[SHORT EXERCISE] Turn the material, everything from the line containing "Where should I" down to its end, into a two-column CSV with the headers instruction and answer. Give one row per answer, put each field in quotation marks, replace line breaks with spaces, and leave the pictures out.

[TASK DATA]

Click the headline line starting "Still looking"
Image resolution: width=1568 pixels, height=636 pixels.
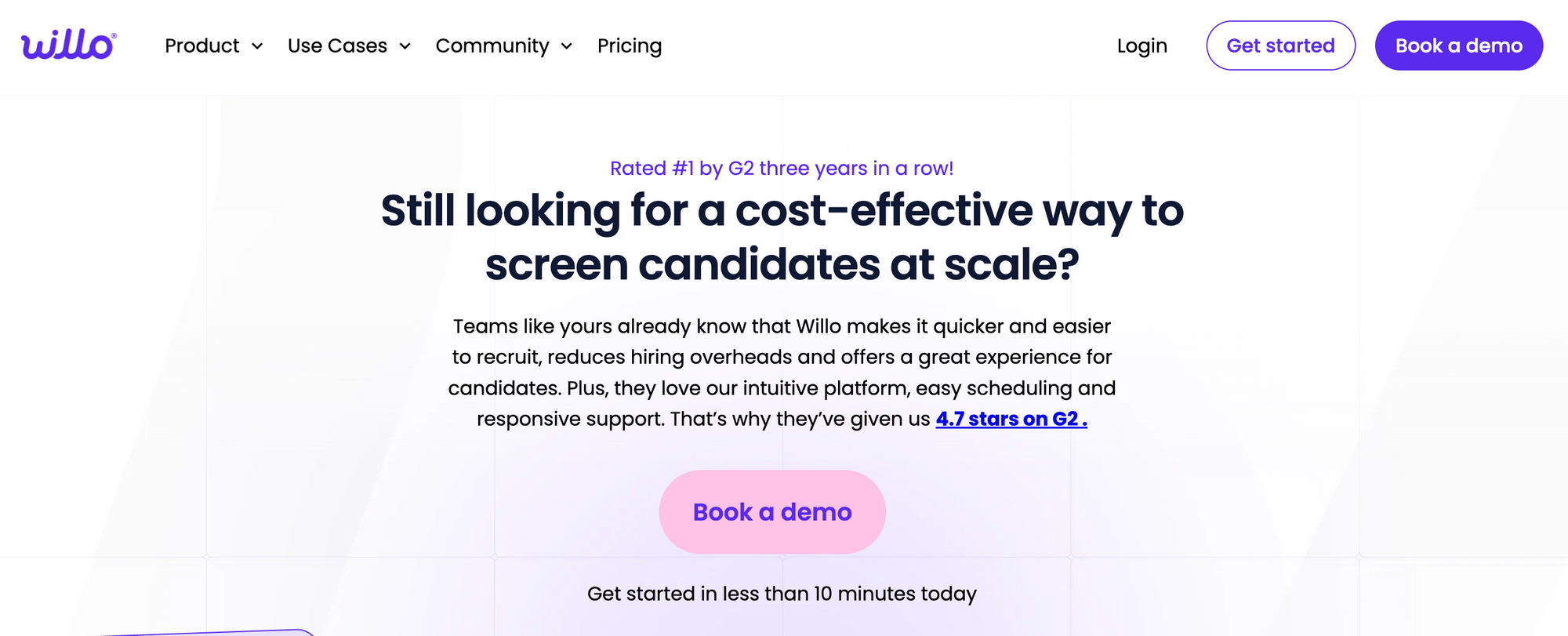[782, 211]
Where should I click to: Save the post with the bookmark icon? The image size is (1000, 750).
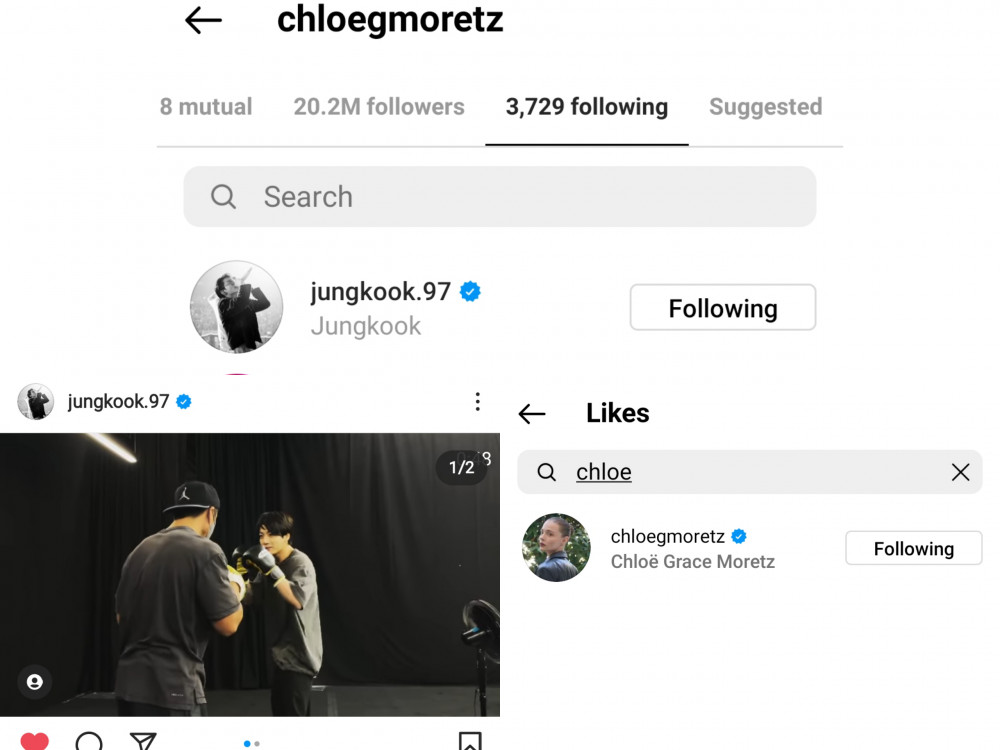(x=470, y=742)
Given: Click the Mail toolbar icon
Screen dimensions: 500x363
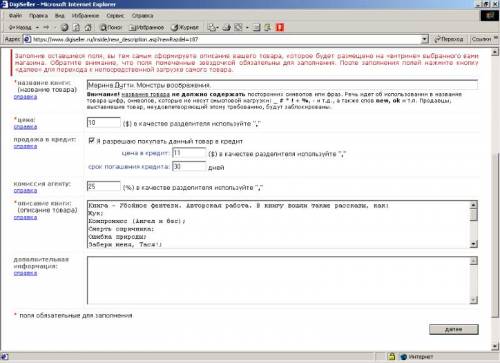Looking at the screenshot, I should click(x=211, y=27).
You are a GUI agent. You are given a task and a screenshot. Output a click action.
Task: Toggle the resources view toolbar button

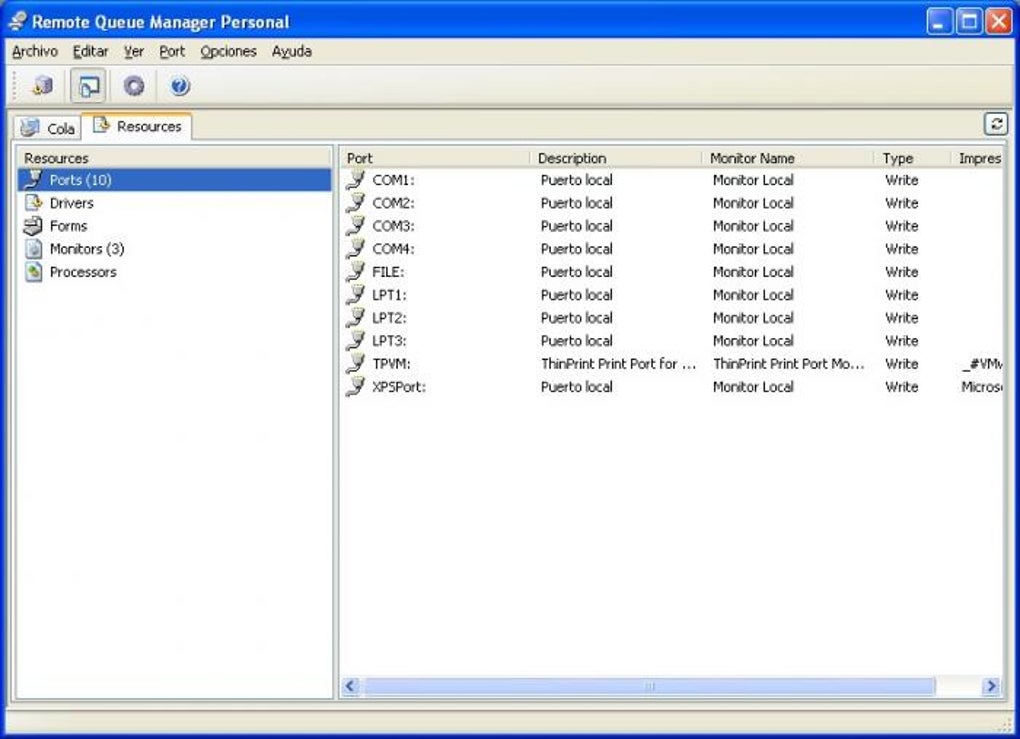[x=87, y=86]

[OUTPUT OF THE EXERCISE]
instruction,answer
"Where should I click to: Save the post with the bookmark icon? The image size is (1000, 750).","(x=470, y=742)"
"Given: Click the Mail toolbar icon Screen dimensions: 500x363","Looking at the screenshot, I should click(x=211, y=27)."
"You are a GUI agent. You are given a task and a screenshot. Output a click action. Task: Toggle the resources view toolbar button","[x=87, y=86]"